JPN... You are still wrong, the core problem we face is demand. Our economy did not respond well enough to our government spending to date. It is obvious as the private sector is not strong enough to take the baton and keep on working forward without government spending. So, we are now stuck with a crawling and fragile economy totally dependent upon continued deficit spending getting us questionable results. Even Paul Krugman himself will say that deficits are a concern, just not the main problem we face making your OP of course false and misleading. Typically partisan. Deficits are a problem, the money we spend on our military is a problem, the demand on our entitlements going forward are problems, our growing debt in terms of percentage of GDP is a problem, our tax code is a problem, etc. These issues cannot be dismissed so quickly, no matter how much you say otherwise.
- Frustrated Independent
"They who can give up essential liberty to obtain a little temporary safety, deserve neither liberty nor safety." - Benjamin Franklin
"Every time something really bad happens, people cry out for safety, and the government answers by taking rights away from good people.” - Penn Jillette amazingly enough, and I agree.

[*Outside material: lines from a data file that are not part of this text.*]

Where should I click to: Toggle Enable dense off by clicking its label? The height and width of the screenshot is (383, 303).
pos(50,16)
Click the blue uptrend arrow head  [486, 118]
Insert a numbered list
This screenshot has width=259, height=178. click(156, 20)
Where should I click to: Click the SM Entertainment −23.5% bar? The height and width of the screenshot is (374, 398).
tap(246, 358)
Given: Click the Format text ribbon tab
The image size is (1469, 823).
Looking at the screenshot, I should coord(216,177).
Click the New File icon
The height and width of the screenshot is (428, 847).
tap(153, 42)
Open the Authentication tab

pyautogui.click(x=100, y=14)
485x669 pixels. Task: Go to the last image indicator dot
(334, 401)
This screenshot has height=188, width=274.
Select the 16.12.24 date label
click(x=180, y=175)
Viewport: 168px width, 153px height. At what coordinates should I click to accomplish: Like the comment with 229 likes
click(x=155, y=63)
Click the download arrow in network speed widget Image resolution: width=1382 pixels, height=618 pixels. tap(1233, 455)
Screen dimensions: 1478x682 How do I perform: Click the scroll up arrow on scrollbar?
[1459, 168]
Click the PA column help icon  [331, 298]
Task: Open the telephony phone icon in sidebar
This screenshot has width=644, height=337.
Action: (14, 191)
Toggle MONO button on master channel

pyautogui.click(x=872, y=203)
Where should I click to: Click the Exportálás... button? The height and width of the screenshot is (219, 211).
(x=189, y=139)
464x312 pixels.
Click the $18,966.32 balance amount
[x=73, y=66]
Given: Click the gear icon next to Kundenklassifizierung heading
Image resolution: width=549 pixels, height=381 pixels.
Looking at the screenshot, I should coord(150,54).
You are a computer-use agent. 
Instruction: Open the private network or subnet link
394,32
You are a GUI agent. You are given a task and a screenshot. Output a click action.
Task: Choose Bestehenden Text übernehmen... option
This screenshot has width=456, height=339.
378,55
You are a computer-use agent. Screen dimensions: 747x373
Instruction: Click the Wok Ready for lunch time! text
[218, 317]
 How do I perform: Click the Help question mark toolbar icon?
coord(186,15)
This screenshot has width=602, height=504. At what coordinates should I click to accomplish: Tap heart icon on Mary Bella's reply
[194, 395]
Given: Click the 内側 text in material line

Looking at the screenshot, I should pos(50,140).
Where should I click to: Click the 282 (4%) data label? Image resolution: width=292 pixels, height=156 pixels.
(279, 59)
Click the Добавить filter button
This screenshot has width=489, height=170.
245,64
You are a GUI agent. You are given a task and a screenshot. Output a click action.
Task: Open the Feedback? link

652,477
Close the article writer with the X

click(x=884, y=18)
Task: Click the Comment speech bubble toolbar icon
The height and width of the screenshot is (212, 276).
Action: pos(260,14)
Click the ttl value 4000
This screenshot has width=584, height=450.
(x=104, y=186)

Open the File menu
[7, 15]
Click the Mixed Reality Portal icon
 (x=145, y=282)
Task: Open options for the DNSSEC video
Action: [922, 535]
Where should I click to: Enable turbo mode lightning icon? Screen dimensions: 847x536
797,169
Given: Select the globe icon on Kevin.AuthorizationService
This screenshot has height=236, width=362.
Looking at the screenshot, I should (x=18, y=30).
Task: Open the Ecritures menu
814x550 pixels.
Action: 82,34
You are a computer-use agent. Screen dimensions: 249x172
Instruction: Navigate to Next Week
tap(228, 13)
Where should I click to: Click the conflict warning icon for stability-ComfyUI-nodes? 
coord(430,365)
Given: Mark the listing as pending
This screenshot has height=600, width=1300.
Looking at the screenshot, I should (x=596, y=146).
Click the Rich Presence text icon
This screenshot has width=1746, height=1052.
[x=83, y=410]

Rightful liberty is unobstructed action according to our will within limits drawn around us by the equal rights of others. I do not add "within the limits of the law" because law is often but the tyrant's will, and always so when it violates the rights of the individual.
-- Thomas Jefferson, letter to Isaac H Tiffany (1819)
You keep saying things that are not true. Now you are contradicting yourself. The deficit IS a problem, by your own admission. WHAT is a problem. WHEN is now or 10 years from now.
Government overspending IS a problem for everyone. Unemployment is a problem for the individual AND those tyrants whose diabolical plans involve the unrealized slave labor of the unemployed.![]()
"No free government, or the blessings of liberty, can be preserved to any people but by a firm adherence to justice, moderation, temperance, frugality, and virtue; and by a frequent recurrence to fundamental principles."
-- Patrick Henry







I imagine jpn is on the leading edge of the newest left wing talking point. "The deficit is not really a problem."
Everyone knows it is a huge problem, even Obama has said so. The only way they can keep on spending and buying votes is by somehow convincing people that there is no problem. They have their tax increases on the rich now so there has to be a new talking point.
The modern Liberal is engaged in one of man's oldest exercises in moral philosophy; the search for a superior moral justification for selfishness. OMD
A significant, and very Bushesque, flaw in Krugman's theories is he uses the CBO projections for GDP growth. That CBO projected 4.4% growth in GDP for 2012. George Bush characteristically relied on a growing GDP to overtake the increase in debt his tax cuts, tax rebates and social programs cost which would (he and Krugman and Obama affirm) reduce the debt to GDP ratio.
This is dangerous "counting chickens before they hatch" economic policy and, as we have seen, we can go through several years in a row where no, or very few, chickens are hatched. While I respect his earned Nobel Prize in economics, I don't think in this case that has assured us that his calculations and assumptions are accurate.
The secret of successful managing is to keep the five guys who hate you away from the four guys who haven't made up their minds. -Casey Stengel







The problem with CBO predictions is that they only look at numbers. They don't look at human behavior. When taxes are increased, they don't take into consideration what people will do to avoid those increases. When taxes are cut, they don't look at the changes in behavior or a stimulated economy.
The modern Liberal is engaged in one of man's oldest exercises in moral philosophy; the search for a superior moral justification for selfishness. OMD




Call me simple but I have a feeling the cbo know how to do economic models and would take things like that into consideration.